El VHS digital: el exquisito fracaso de un formato adelantado a su tiempo
En la historia de los formatos de vídeo doméstico, suele recordarse con nitidez la contienda entre el VHS y el Betamax como el primer gran enfrentamiento por la hegemonía del mercado. Sin embargo, mucho antes de aquella batalla, ya se habían gestado experimentos notables, como el caso del Cartrivision: un sistema de cintas cuadradas lanzado en 1972 que permitía tanto la reproducción como la grabación de contenidos, y que, ajustado a la inflación actual, alcanzaba un precio equiparable a los diez mil euros. Este dispositivo incluso anticipó el concepto de videoclub por correspondencia, permitiendo a los usuarios solicitar títulos como el puente sobre el río Kwai o el hombre tranquilo, que se les enviaban a domicilio para luego ser devueltos—aquella idea sería retomada décadas después por Netflix, con resultados ampliamente conocidos.

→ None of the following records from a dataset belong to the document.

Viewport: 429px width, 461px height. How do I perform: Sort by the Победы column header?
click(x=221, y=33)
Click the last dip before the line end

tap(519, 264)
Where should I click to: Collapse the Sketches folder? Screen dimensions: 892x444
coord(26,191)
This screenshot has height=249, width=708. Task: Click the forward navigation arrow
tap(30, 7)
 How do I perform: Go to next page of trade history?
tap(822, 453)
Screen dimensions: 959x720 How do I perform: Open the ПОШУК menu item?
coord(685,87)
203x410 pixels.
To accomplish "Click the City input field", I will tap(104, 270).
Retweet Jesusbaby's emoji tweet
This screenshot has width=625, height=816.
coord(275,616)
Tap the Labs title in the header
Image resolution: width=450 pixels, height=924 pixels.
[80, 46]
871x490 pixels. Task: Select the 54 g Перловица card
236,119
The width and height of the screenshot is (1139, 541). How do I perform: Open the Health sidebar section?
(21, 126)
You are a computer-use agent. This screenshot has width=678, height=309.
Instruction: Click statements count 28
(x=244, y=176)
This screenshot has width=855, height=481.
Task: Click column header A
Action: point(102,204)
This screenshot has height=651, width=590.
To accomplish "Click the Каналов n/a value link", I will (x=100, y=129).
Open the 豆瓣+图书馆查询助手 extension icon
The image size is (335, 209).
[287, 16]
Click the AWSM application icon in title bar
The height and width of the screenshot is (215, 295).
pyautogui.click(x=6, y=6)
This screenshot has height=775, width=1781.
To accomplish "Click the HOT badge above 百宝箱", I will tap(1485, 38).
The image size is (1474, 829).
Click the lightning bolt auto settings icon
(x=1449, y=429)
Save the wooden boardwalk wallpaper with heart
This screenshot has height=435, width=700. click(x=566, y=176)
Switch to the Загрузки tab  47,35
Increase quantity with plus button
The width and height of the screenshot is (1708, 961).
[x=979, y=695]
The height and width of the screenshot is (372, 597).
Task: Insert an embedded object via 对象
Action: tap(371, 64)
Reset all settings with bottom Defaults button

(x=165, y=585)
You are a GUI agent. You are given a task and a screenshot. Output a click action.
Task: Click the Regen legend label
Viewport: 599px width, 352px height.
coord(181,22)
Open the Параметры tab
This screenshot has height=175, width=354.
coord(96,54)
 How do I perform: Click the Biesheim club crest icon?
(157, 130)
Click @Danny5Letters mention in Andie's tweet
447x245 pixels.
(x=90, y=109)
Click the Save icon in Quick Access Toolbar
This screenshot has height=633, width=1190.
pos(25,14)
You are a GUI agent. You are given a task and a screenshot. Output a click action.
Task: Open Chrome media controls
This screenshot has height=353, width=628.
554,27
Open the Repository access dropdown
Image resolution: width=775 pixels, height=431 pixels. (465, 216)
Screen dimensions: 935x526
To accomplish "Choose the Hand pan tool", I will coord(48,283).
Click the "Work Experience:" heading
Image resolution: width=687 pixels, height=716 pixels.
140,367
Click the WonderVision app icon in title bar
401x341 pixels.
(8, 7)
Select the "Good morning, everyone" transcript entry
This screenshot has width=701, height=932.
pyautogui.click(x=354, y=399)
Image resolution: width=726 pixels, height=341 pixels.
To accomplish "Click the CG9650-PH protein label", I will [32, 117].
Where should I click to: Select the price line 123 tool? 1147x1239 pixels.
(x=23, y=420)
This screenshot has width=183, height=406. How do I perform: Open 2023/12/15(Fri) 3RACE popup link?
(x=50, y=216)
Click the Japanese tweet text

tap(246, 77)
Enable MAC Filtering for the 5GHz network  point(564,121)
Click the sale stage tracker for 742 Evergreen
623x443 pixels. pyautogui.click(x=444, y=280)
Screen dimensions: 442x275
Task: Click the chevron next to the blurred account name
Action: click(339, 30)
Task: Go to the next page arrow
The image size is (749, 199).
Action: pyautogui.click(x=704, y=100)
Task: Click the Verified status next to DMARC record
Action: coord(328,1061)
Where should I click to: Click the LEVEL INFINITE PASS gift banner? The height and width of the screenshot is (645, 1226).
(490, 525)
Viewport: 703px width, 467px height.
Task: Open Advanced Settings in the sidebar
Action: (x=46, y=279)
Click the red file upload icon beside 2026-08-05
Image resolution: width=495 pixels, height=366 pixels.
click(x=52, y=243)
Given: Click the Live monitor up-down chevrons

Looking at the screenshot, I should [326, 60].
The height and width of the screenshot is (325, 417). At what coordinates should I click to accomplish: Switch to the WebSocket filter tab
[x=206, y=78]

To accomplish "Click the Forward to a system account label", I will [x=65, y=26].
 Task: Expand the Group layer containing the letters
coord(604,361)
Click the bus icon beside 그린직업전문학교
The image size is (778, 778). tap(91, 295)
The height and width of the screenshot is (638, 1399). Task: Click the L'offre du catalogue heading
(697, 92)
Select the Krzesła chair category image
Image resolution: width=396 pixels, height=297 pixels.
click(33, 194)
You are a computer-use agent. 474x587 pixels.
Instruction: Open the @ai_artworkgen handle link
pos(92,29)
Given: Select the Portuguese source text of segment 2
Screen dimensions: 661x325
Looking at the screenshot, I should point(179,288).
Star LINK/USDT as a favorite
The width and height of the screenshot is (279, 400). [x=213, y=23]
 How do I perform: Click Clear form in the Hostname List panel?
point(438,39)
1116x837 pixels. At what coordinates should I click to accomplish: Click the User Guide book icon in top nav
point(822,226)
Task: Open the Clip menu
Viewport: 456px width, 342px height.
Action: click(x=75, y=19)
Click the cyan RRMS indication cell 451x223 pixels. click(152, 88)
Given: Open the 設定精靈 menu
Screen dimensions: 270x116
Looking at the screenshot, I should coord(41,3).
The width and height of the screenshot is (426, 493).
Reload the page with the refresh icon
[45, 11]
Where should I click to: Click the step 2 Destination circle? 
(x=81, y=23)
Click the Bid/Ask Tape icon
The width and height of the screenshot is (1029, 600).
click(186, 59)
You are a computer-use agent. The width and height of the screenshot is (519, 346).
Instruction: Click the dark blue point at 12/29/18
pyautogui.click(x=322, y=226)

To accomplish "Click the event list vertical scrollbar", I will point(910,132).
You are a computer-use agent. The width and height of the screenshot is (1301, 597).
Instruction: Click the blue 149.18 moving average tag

Sin embargo, en el panteón de los formatos caídos en el olvido, pocos ejemplifican con tanta claridad las contradicciones de la industria tecnológica como el D-VHS. A pesar de sus innegables virtudes técnicas, su paso por el mercado fue tan breve como ignoto.
Una «D» que significaba distinción
Corría el año 1997. El mercado parecía inclinarse, sin ambages, hacia los soportes ópticos: el compact disc ya había desplazado al casete, el DVD comenzaba a difundirse en Japón con precios prohibitivos, y la PlayStation había desbancado los cartuchos en el mundo de las consolas. En tal contexto, el VHS se percibía como un vestigio anticuado, destinado a desaparecer. No obstante, la compañía JVC decidió apostar por un formato de transición que buscaba reivindicar la cinta magnética: nació así el VHS digital, o D-VHS.

Este nuevo estándar utilizaba el mismo tipo de casete que su antecesor, pero ofrecía una calidad de imagen muy superior, capaz de mostrar e incluso grabar contenido en alta definición. Mientras el DVD apenas alcanzaba una resolución de 480p, el D-VHS ofrecía una impresionante definición de 1080i, situándose tecnológicamente muy por encima de sus competidores. Su arquitectura permitía además grabar directamente desde la televisión por cable sin necesidad de conversión analógica, lo cual suponía una fidelidad visual extraordinaria.
No obstante, esta excelencia técnica fue también su maldición.

Un fracaso anunciado por la ceguera del mercado
A pesar de ser, en muchos aspectos, el formato más avanzado de su tiempo, el D-VHS naufragó por motivos tan antiguos como previsibles. En primer lugar, su concepción surgió en un momento en el que la mayoría de las emisiones televisivas aún no se realizaban en alta definición, lo que tornaba superfluas sus virtudes a ojos del consumidor medio. En segundo lugar, su manejo era complejo, su precio elevado, y el contenido disponible, escaso. Aunque se lanzaron películas en cintas D-Theater con una calidad de imagen superior al DVD, los estudios como Warner o Sony optaron por no apoyar un formato que consideraban una amenaza a sus nuevas líneas de negocio, ya centradas en el disco óptico.
Además, el sistema de protección DRM (Digital Rights Management) resultó excesivamente restrictivo. Impedía al usuario trasladar o convertir sus grabaciones, exigiendo el uso exclusivo de los reproductores D-VHS, que eran costosos y, para colmo, heterogéneos entre sí. Paradójicamente, en su afán por proteger el contenido, la industria ahogó la experiencia del usuario.

El epitafio de una promesa incumplida
Así, entre la incomprensión del público general, el desinterés de los grandes estudios y la irrupción de modelos más ágiles y económicos como el DVD por correo promovido por Netflix, el D-VHS fue condenado al ostracismo. Su fabricación cesó oficialmente en 2006, justo cuando comenzaba a emerger el HD-DVD, que a su vez sería derrotado por el Blu-ray en otra fugaz guerra de formatos.
El D-VHS permanece como una nota al pie en la historia del audiovisual doméstico: un formato que, en su momento, ofrecía una calidad inalcanzable, pero cuya sofisticación fue incomprendida, desoída y, en última instancia, sepultada por el devenir implacable de la industria y la tiranía de las modas tecnológicas.